Within the first 30 days of staying at the mission, 70 percent of the men get a job.

Five years ago, the average man's emergency shelter stay was 27-30 days. Today's average man stays longer than 60 days -- some stay upward of six months, Mission Executive Director Darryl Bartlett said. Five years ago, the mission logged 30,000 nights lodged. In the 2006-2007 fiscal year, that number was 47,000 nights.

Five years ago, the average man's shelter stay was 27-30 days. Today's average man stays longer than 60 days -- some stay upward of six months, Bartlett said.

"Everyone wants to think the homeless are from another area," he said.

Bartlett pointed out that 75 percent of mission residents have been in the Holland area for six months or longer -- 47 percent have never been homeless before.

The mission serves Allegan north to Lake Michigan Drive in northern Ottawa County and provides support services: Mental health, substance abuse, loss of social networks.

"I'm not scared about the future because we have all the support we need," Sharon Sharp said.

When the couple arrived in September, they were 21 days away from divorce. Now, as they sit next to each other at the table, they hold hands, they look at each other and they smile, even when telling painful details of a difficult year.

"This place probably saved our marriage," Sharon Sharp said.

"Our lives period," Joshua Sharp said.

Both are confidant they will make it this time, that their new support system of people who have helped them at the mission will keep them in check.

The single largest factor in determining whether someone will slip from poverty into homelessness is the lack of a friends and family network -- a safety net, Good Samaritan Executive Director Michael VandenBerg.

"About half of those are kids, which is really the part that breaks your heart," VandenBerg said.

The agency provides transitional housing and support services for 140 people a year. Most come out of the shelters, some off the streets.
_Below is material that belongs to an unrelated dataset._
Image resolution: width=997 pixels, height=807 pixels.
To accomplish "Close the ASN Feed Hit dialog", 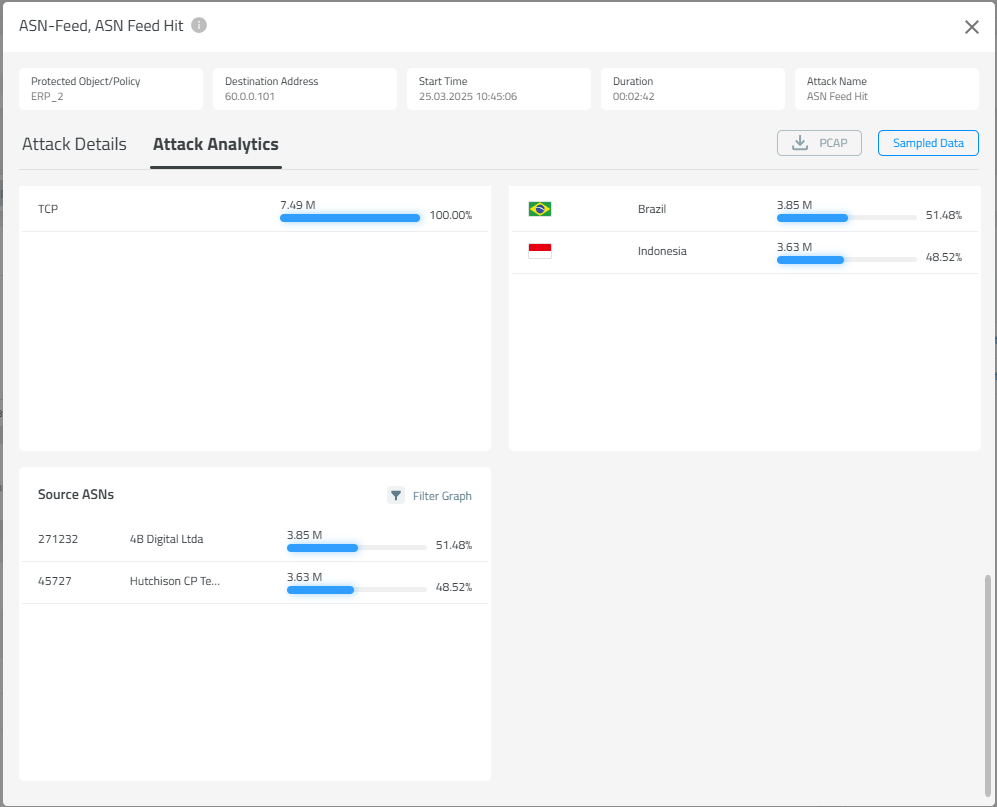I will coord(971,27).
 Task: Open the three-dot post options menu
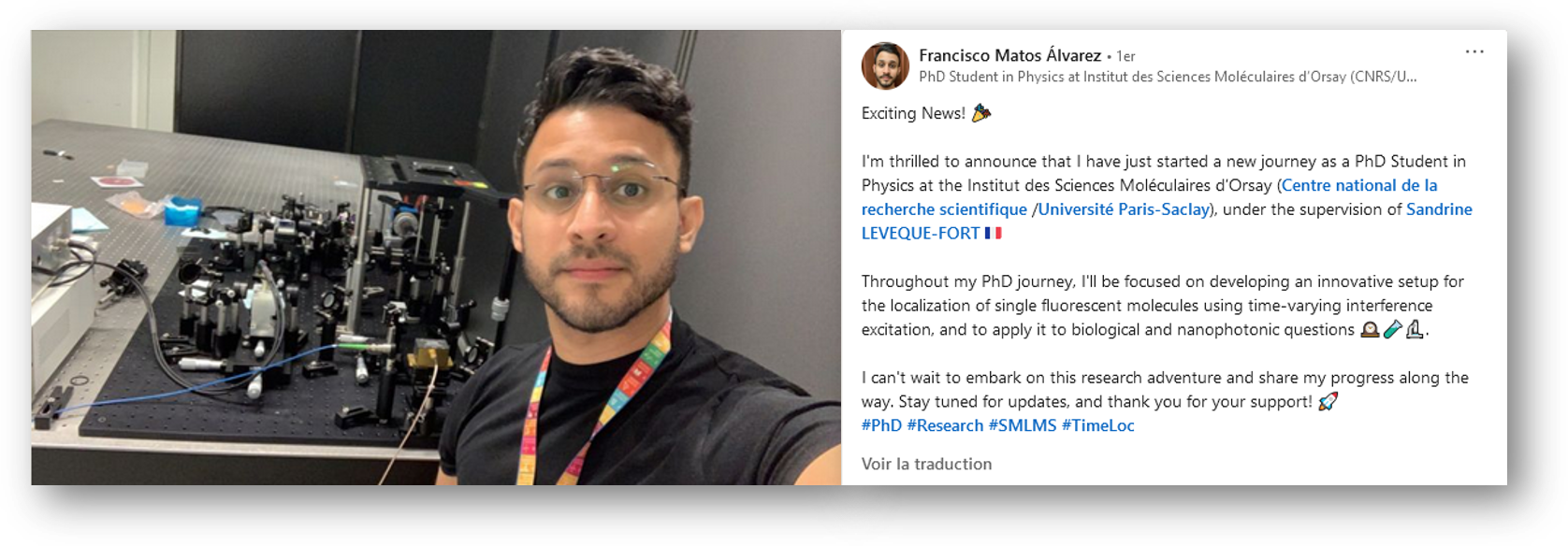click(x=1474, y=51)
Between an estimated 47 and 55 percent of the area's homeless are on the streets for the first time in their lives.

"We have families here tonight who were living stable lives, either renting or owning their own home and it all fell apart. Overtime it all started to crumble," Bartlett said. "They are one medical situation, one car breakdown, one any event away from losing everything. Without a car they can't get to work; they can't get to doctor appointments. When a parent or a child gets ill, it comes out of pocket and then it cascades. It just gets worse and worse."

Two years ago, Good Samaritan received 3,000 calls for assistance, VandenBerg said. Now that number is more like 4,500.

Each day, the mission responds an average of 3.5 new people who are finding themselves homeless, Bartlett said. Earlier this year, filled beyond capacity, the mission began putting mattresses on the floor of the emergency men's shelter.

Many avoid the shelter and its rules.

"There still is an element of the population who don't want to live by any rules," Bartlett said.

Bed times, curfews, the requisite five job applications a day, the fact that only married couples are allowed to live together in the family wing -- all of these are factors that keep people like Allan "Randy" Graves and his girlfriend from moving into the shelter.

"We're just living out in the woods right now -- here and there," Graves said.

Graves has lived in the area all of his life. He's been homeless here for about six months. First he lost his job, then his apartment.

"I was almost two, three years with them until I screwed up," he said. His employers accused him of stealing from them, Graves said.

Now, his days are filled with trying to keep warm. He hasn't looked for work in a while and collects soda cans for money. This is about the third time Graves has been homeless. The last time was four or five years ago, he said.

The Ottawa Area Housing Coalition is in the second year of a 10-year plan to end homelessness in the county. The coalition has identified 27 goals including seeking grants, raising awareness and adopting a "housing first" philosophy. Housing first is a federal initiative that focuses on getting those who are homeless into housing. Only then does it address any other barriers they may have to success.